Here is the direct link to download the jdk 9 installer for Windows.
Accept the License Agreement and pick the correct download for your operating system. In this example, we will use the Windows 64 bit version.
Sign in using your Oracle account (or create a new one) and the download should start. Once the download is complete, locate the jdk-9.0.4_windows-x64_bin.exe file and double-click to run the installer.
Click Next and on the following screen optionally change the installation location by clicking on the Change... button. In this example the default install location of 'C:\Program Files\Java\jdk-9.0.4\' was kept. From now on we will refer to this directory as: [java_install_dir].

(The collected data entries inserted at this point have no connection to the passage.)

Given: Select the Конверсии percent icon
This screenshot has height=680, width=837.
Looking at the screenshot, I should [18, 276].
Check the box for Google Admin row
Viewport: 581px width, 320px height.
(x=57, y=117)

We will not install the public JRE as the JDK Development tools include a private JRE that can run developed code. Select the Public JRE dropdown and click on This feature will not be available. as shown below.
Click Next and then Close to finish installing Java.
In order for Java applications to be able to run we need to setup a 'JAVA_HOME' environment variable that will point to the Java installation directory. In addition, if we want to run Java commands from a command prompt we need to setup the 'PATH' environment variable to contain the Java bin directory.
When using Windows the above parameters can be configured on the Environment Variables panel. Click on the Windows Start button and enter “env” without quotes as shown below.
Environment variables can be set at account level or at system level. For this example click on Edit environment variables for your account and following panel should appear.
Click on the New button and enter “JAVA_HOME” as variable name and the [java_install_dir] as variable value. In this tutorial the installation directory is 'C:\Program Files\Java\jdk-9.0.4'. Click OK to to save.
Click on the New button and enter “PATH” as variable name and “%JAVA_HOME%\bin” as variable value. Click OK to save.
Note that in case a 'PATH' variable is already present you can add “;%JAVA_HOME%\bin” at the end of the variable value.
The result should be as shown below. Click OK to close the environment variables panel.
In order to test the above configuration, open a command prompt by clicking on the Windows Start button and typing “cmd” followed by pressing ENTER. A new command prompt should open in which the following command can be entered to verify the installed Java version:
The result should be as shown below.
This concludes the setting up and configuring JDK 1.9 on Windows.